ColdBox is based on the Model-View-Controller development pattern for web applications. MVC is a software approach that separates application logic from presentation. Read below as wikipedia states it:

"A developer often wishes to separate data (model) and user interface (view) concerns, so that changes to the user interface will not affect data handling, and that the data can be reorganized without changing the user interface. The model-view-controller solves this problem by decoupling data access and business logic from data presentation and user interaction, by introducing an intermediate component: the controller." Wikipedia

In its most basic form, a ColdBox application can be layered/divided into three layers: Model, View, Controller. The most important lesson in creating sustainable and object oriented applications using the MVC design pattern, is understanding that there are separations of concerns; separation of code, business logic, data and presentation data (or more). This separation is key to a succesful transition into an object oriented framework and applying object oriented design & analysis. This separation brings in turn a decoupling or interdependency between layers/objects that help in creating more maintainable software. Your layers/objects become in fancy terms cohesive or tight, they do one thing and one thing right. I hope you are not shivering with fear by this point. Relax, object oriented analysis and design takes years to master and the best recipe is to learn and practice. So I will repeat this again, separation is key. You don't have to understand all the concepts like design patterns, MVC, domain model or all the fancy words all at once, I encourage you to keep reading, practicing and enjoying how to build better software. That is why you are here, to take it a step further.

MVC Layers

  • The Model represents your data structures and business logic. The domain-specific representation of the information that the application operates on. Many applications also use a persistent storage mechanism (such as a database) to store and retrieve data. MVC does not specifically mention the data access layer because it is understood to be underneath or encapsulated by the Model. This is the most important part of your application and it is usually modeled by coldfusion components. You can even do the entire model in another language or physical location (web services). All you need to understand is that its the layer that runs the logic show!
  • The View is the information that is being presented to a user, in our case it can be HTML/XML/Raw data. It can be used to build various views, composite views, layouts-view combinations, etc. ColdBox even has a layout manager to help you create easy to use applicaton/website layouts and render single or composite views. This layer uses the model data to present itself or change itself.
  • The Controller serves as an intermediary between the Model, the View, and any other resources needed to process a request. In ColdBox, it processes and responds to events, typically user actions, and may invoke changes on the model or any other external feature of the web application. In ColdBox, a Controller is called an Event Handler

Summary

An important but uknown fact about these definitions, is the fact that data gets passed around from each of the three layers. How? Frameworks or patters never explain this, it is just assumed. Well, this data object in ColdBox terms is called the Request Collection. It is a data structure that lives in the request scope, so it is unique per request, and it models a user's request. It is available to all parts of the running framework application and it is contained inside of an object called the request context. This object has tons of utilities and methods that you can use to get/set values that are shared amongst all layers. You will learn more about the layers in all the provided guides in this wiki.

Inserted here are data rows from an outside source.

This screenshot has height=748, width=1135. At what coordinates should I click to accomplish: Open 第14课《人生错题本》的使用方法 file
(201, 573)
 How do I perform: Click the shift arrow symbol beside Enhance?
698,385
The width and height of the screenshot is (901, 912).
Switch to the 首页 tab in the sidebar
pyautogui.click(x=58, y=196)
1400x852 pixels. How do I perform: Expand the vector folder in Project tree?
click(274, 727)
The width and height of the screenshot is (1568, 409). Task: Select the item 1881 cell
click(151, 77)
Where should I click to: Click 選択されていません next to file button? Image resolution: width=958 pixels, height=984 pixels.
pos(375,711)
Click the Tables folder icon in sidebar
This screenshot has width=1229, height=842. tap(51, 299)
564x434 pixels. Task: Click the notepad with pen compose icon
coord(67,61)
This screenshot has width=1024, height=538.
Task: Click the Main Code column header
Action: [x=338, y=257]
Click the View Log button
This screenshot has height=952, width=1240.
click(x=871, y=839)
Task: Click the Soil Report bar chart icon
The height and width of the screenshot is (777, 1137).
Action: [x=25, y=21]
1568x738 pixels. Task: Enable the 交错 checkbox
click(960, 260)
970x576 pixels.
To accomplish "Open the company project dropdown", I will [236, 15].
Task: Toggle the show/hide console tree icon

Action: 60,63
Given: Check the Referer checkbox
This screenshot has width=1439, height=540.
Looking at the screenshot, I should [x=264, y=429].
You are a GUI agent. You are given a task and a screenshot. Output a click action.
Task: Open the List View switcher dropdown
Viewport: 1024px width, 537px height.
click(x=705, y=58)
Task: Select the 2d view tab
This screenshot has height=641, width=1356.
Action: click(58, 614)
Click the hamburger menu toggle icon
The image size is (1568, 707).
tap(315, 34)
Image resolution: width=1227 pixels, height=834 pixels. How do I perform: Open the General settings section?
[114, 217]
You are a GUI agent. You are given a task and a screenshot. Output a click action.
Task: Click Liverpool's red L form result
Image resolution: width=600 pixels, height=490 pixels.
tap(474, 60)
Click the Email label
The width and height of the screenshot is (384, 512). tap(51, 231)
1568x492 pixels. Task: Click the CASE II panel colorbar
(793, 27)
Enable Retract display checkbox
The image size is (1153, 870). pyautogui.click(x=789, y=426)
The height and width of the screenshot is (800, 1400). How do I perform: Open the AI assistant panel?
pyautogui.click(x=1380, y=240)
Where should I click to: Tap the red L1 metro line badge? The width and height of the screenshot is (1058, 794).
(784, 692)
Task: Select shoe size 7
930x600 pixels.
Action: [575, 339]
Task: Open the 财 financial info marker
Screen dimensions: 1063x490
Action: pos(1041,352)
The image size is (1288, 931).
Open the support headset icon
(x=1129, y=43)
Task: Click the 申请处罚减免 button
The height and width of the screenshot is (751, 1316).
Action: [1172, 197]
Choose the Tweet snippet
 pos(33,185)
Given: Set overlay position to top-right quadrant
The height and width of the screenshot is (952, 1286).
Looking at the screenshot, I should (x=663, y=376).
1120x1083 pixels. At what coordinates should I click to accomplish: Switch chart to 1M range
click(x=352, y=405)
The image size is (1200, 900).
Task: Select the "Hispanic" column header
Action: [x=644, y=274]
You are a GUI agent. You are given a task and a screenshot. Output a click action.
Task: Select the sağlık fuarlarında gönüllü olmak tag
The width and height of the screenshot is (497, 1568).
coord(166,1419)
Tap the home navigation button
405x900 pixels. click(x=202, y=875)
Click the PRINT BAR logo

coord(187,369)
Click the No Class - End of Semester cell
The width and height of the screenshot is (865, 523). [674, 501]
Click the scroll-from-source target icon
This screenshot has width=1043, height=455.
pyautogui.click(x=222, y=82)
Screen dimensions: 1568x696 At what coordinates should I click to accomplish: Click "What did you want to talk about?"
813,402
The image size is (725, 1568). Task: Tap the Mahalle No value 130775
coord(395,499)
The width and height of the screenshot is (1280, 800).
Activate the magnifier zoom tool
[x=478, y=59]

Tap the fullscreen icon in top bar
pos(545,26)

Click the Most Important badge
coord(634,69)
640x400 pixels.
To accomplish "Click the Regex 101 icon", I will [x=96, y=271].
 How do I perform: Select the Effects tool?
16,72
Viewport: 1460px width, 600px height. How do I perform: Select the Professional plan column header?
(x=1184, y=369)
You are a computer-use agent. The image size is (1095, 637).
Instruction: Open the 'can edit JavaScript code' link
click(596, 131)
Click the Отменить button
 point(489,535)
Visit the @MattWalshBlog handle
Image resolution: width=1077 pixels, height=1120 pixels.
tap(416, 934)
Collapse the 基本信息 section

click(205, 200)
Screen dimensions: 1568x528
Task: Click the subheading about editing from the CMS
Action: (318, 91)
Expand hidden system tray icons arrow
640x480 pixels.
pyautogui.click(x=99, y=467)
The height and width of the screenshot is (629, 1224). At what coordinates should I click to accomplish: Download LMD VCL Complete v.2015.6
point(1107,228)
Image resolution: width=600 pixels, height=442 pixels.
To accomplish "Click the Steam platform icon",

If you don't need or understand the added separation of business logic into a model layer or find that maintaining models requires more complexity than you want or have experienced before, you can ignore them and build your application minimally using Event Handlers and Views. However, you should know that this is highly discouraged and if you will be mastering object oriented web applications, you should develop and separate logic into a domain model. The choice is yours.